Humble piloting the Hawker Tempest I prototype HM599

Following the outbreak of the Second World War Humble was invited to join Hawker Siddeley's team of test pilots, taking up the role on 10 October 1940. The testing team was led by George Bulman and Philip Lucas. Humble was initially involved in testing Hurricanes as they came off the production line at the rate of seven a day. Having proved his ability, he was soon assigned to help test and develop new aircraft types, initially the Hawker Typhoon, and then later types derived from it, the Hawker Tempest, Hawker Fury and Sea Fury. The Typhoon became particularly important as a "tank-buster" during the Normandy Campaign, and the Tempest in the fight against the V-1 flying bomb.

Development of the Fury was a particularly difficult experience.

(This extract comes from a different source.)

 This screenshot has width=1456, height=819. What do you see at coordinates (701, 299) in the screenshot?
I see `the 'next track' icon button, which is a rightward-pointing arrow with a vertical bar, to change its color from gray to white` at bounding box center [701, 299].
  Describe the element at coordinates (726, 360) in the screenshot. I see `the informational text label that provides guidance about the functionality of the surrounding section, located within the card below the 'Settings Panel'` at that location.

The aircraft could approach the sound barrier in a dive, causing unexpected handling problems; the Bristol Centaurus engine was also still relatively new and experienced many problems, on more than one occasion it was only Humble's skill as a pilot which prevented a crash. Bulman had retired towards the end of the war, Lucas then became Hawker's chief test pilot. In mid-1945, Lucas was promoted to the board of the company, and in early January 1946, Humble was appointed the new chief test pilot. Hawker now moved into the jet age, with Humble making the first test flight of the Hawker P.1040 from Boscombe Down on 2 September 1947. This ultimately entered service as the Hawker Sea Hawk.

==Later life and legacy==
Humble retired from testing in 1948, remaining with Hawker as a sales executive. He continued to give demonstration flights, and his skill as a display pilot is credited with helping to win Hawker sales. His main sales territory was the Middle East, and he spent much time in Egypt, Lebanon and Cyprus. According to his obituary in The Times he was appointed Member of the Order of the British Empire in 1949.

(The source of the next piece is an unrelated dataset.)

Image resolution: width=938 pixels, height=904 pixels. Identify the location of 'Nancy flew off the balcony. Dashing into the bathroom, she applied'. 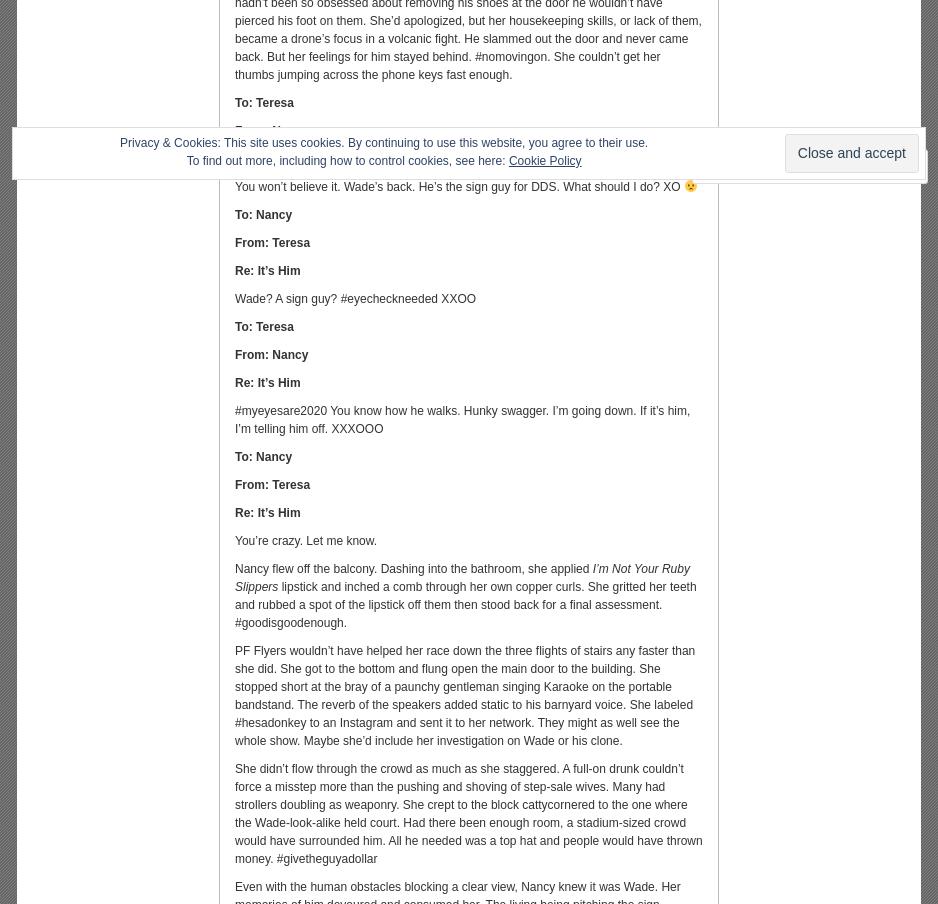
(413, 567).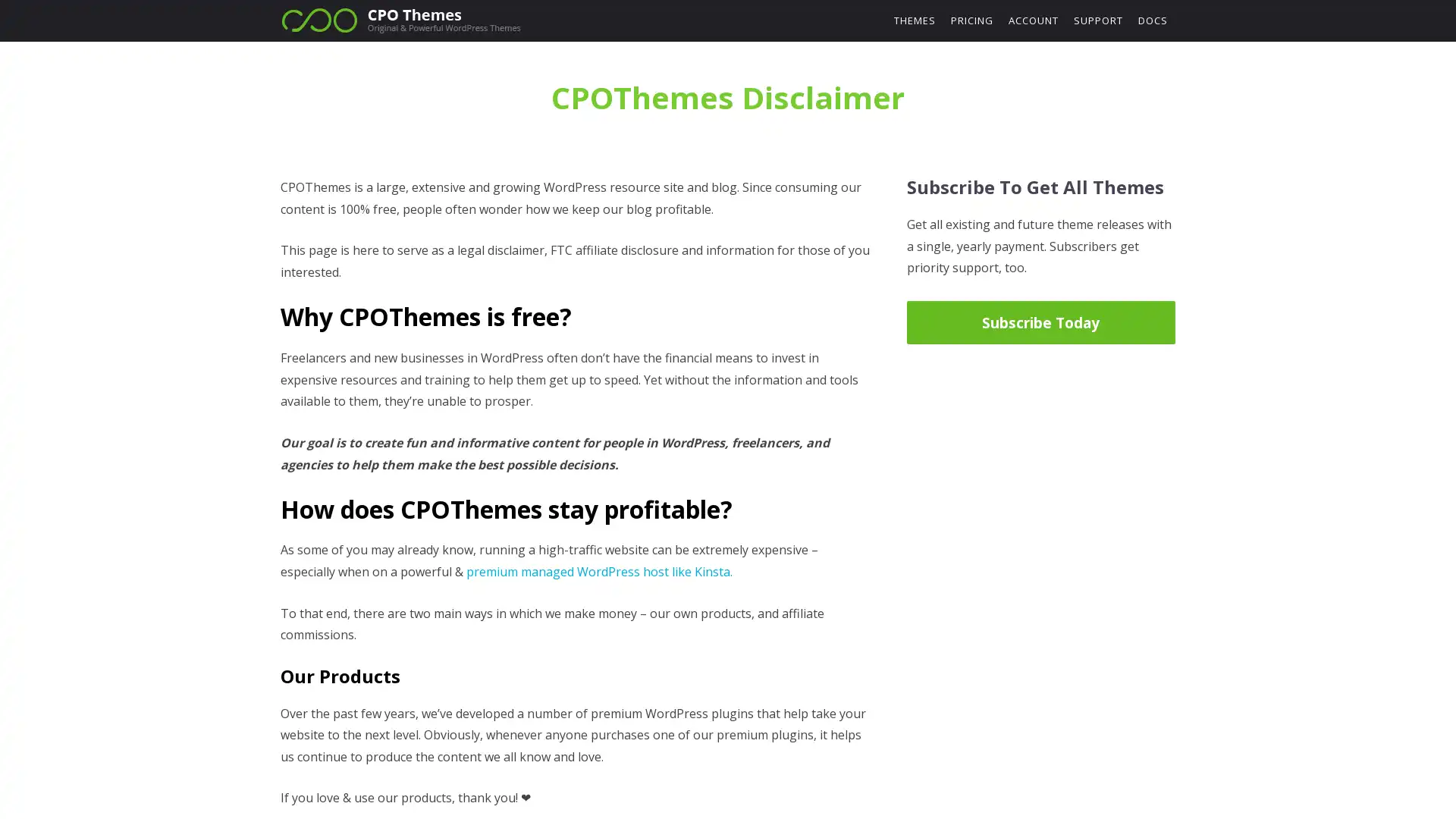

He returned to the United Kingdom permanently in the late 1980s when his health began to deteriorate. He died on 1 March 1992, survived by his second wife, Georgina, his son (by his first wife) and his daughter. In an episode of the BBC television programme, Who Do You Think You Are?, first broadcast on 29 July 2009, TV presenter Kate Humble investigated her family history, starting by finding out more about her grandfather, Bill Humble. During a visit to the RAF Museum at Hendon, she was shown film footage of her grandfather flying, and spoke to one of his former colleagues, Captain Eric 'Winkle' Brown.